(Task A)
Return the part of the Boško Perošević biography starting with "From that foundation, Perošević" and going on through "of the Fair.", copied word for word.
(Task B)
Decide whether each statement agrees with the Boško Perošević biography: (i) Perošević was born in Ratkovo; (ii) besides Serbian, he spoke Russian and English; (iii) his assassin was the doorman of the Novi Sad Fair. Answer yes or no for each, quoting the deciding words of the biography.

BEGIN Passage shown

Chairman of the Executive Council of Vojvodina
- In office February 1993 – 13 May 2000
- Preceded by: Koviljko Lovre
- Succeeded by: Damnjan Radenković

Personal details
- Born: 17 September 1956 Odžaci, PR Serbia, FPR Yugoslavia
- Died: 13 May 2000 (aged 43) Novi Sad, Serbia, FR Yugoslavia
- Manner of death: Assassination
- Resting place: City Cemetery, Novi Sad, Serbia
- Party: Socialist Party of Serbia
- Spouse: Marina Perošević (1960–2019)
- Occupation: Politician

= Boško Perošević =

Serbian politician

Boško Perošević (Бошко Перошевић; 17 September 1956 – 13 May 2000) was a Serbian politician. He serves as a Chairman of the Executive Council of Vojvodina in 1993 until his assassination in 2000.

==Biography==
Perošević was born in Odžaci and grew up in the near-by village of Ratkovo. He completed elementary and secondary school in Ratkovo and Odžaci, then Higher School of machine engineering and Economical Faculty in Subotica and received his master's degree at the Technological Faculty in Novi Sad. He visited the Soviet Union as a student and in addition to Serbian, he spoke Russian and English.

In the specialized magazines he released several professional papers, while as a designer of tools and devices he patented several innovations. He published a study Kalupi za injekciono presovanje plastomera and together with three co-authors was published a book Promenama do uspešnog preduzeća.

In the one time he was worked as an engineer in the industry Ivo Lola Ribar from Odžaci, then was in 1992 appointed as a president of the municipal assembly of Odžaci. In this function he spent only one year, and in 1993 he became the Chairman of the Executive Council of Vojvodina.

From that foundation, Perošević was a member of Slobodan Milošević's Socialist Party of Serbia and of the provincial committee of that party and between 1990 and 1995 he was a president of the committee.

==Death==
Perošević was shot in the head on 13 May 2000 during the tour of Novi Sad Fair. He was pronounced dead at the scene. His assassin was Milivoje Gutović from Perošević's home village of Ratkovo, the doorman of the Fair.

END Passage shown
BEGIN Data shown

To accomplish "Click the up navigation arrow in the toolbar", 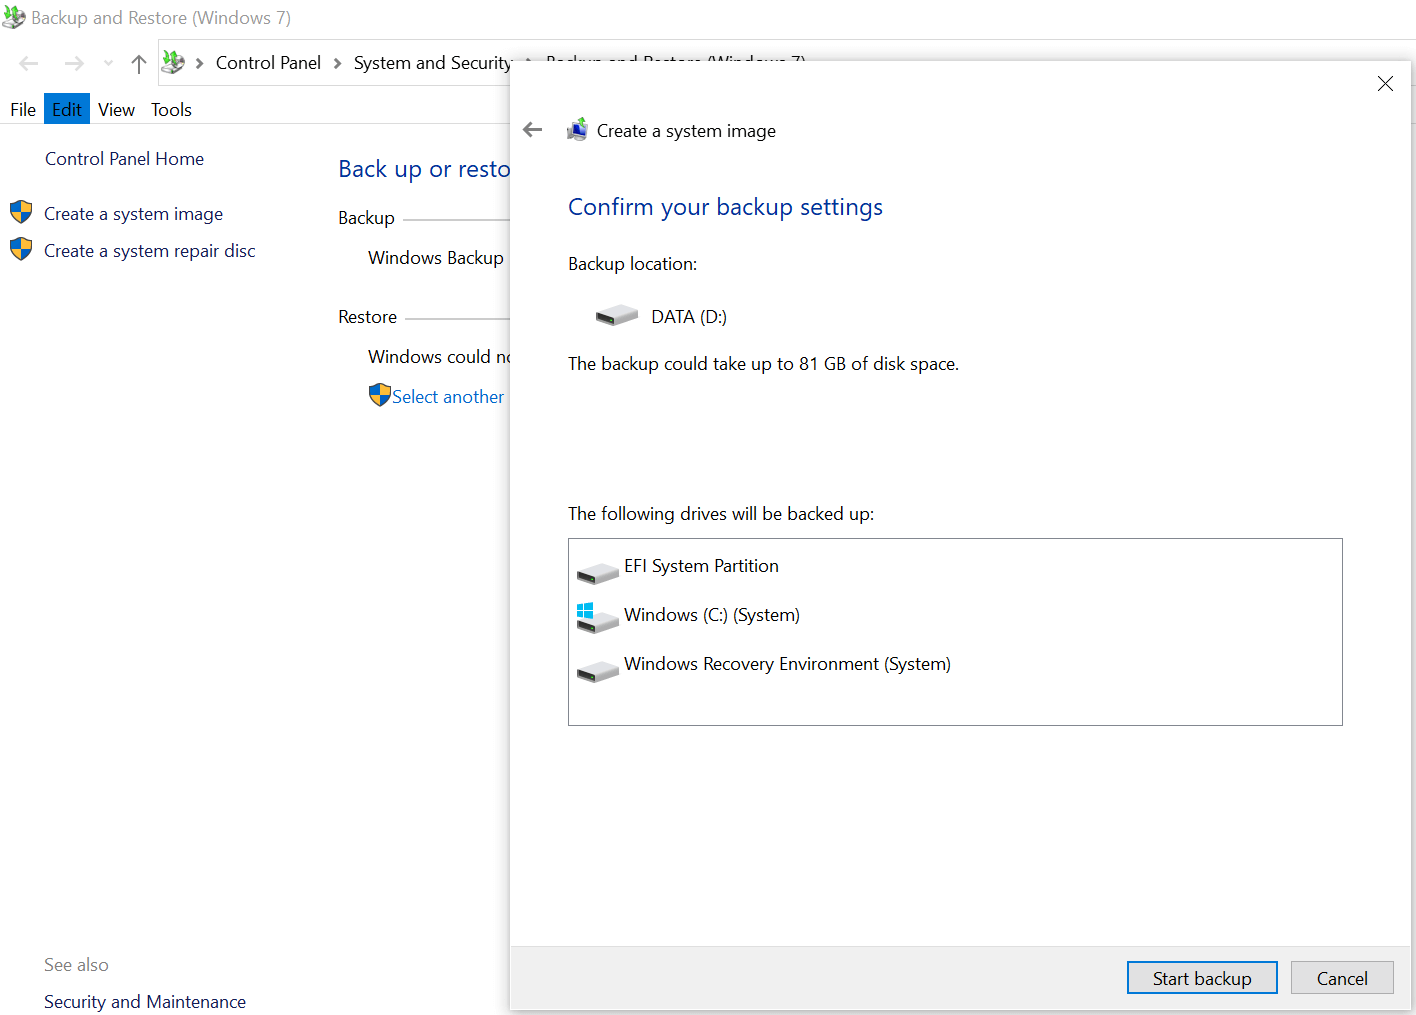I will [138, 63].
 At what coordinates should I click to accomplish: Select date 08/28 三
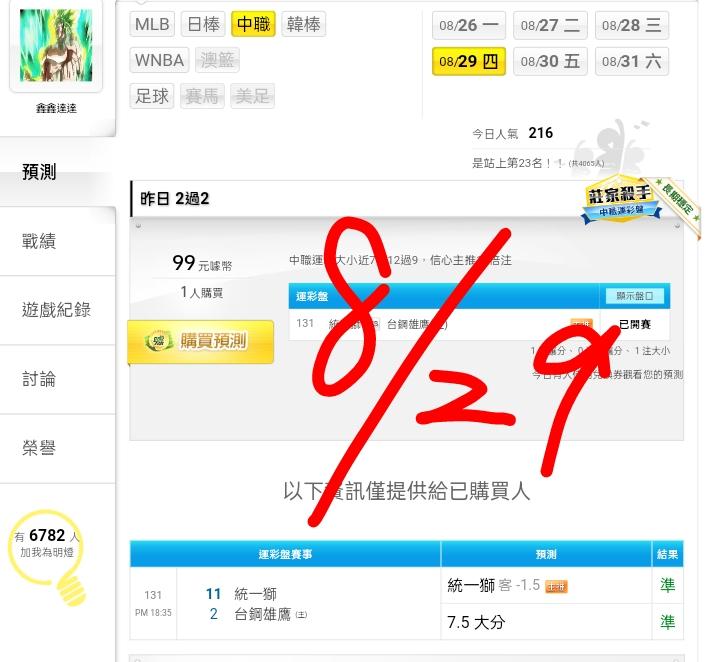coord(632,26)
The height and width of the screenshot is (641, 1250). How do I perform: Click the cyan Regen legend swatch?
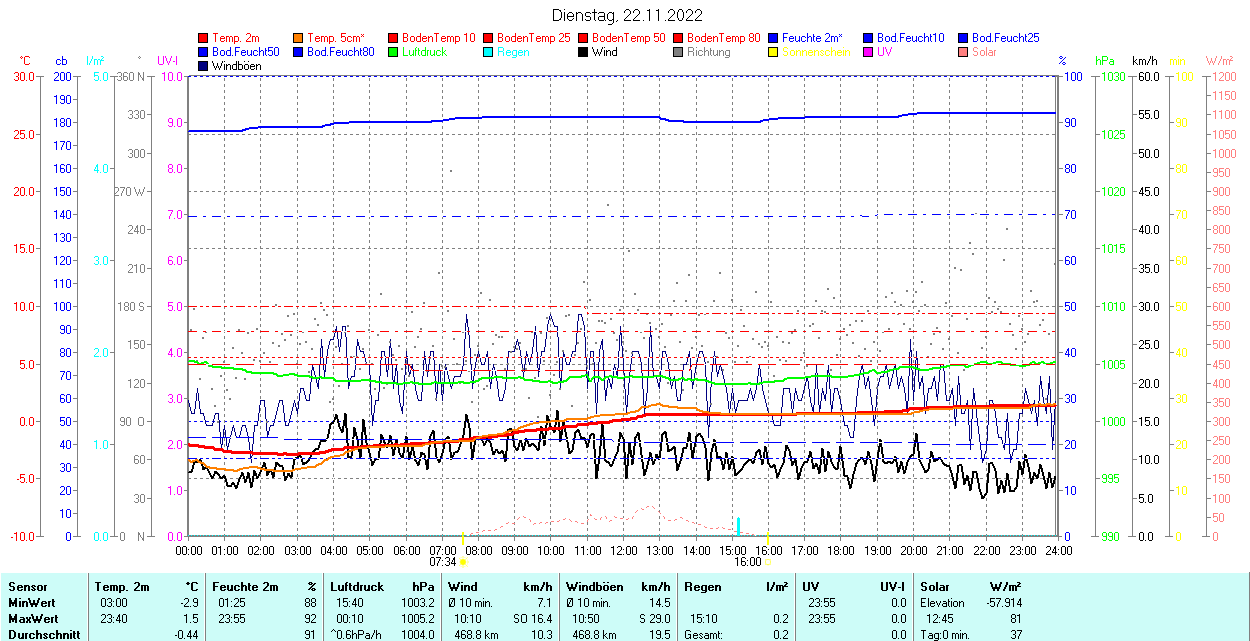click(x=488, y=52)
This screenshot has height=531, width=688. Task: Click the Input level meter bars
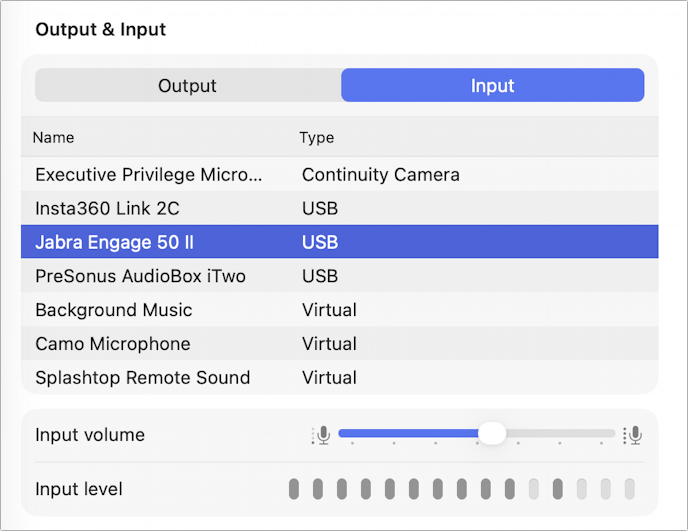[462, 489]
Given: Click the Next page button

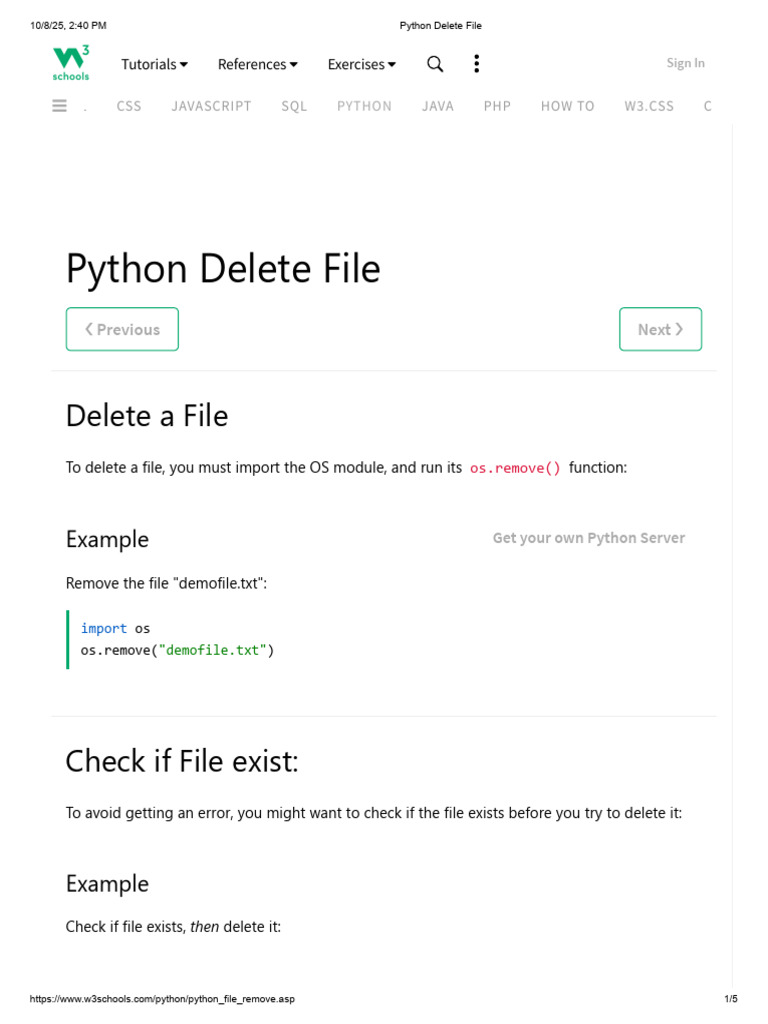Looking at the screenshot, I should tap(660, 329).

END Data shown
BEGIN Data shown

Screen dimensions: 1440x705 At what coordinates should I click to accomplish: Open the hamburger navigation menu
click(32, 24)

END Data shown

(Result A)
From that foundation, Perošević was a member of Slobodan Milošević's Socialist Party of Serbia and of the provincial committee of that party and between 1990 and 1995 he was a president of the committee.

==Death==
Perošević was shot in the head on 13 May 2000 during the tour of Novi Sad Fair. He was pronounced dead at the scene. His assassin was Milivoje Gutović from Perošević's home village of Ratkovo, the doorman of the Fair.

(Result B)
(i) No: "Perošević was born in Odžaci and grew up in the near-by village of Ratkovo."
(ii) Yes: "in addition to Serbian, he spoke Russian and English."
(iii) Yes: "His assassin was Milivoje Gutović from Perošević's home village of Ratkovo, the doorman of the Fair."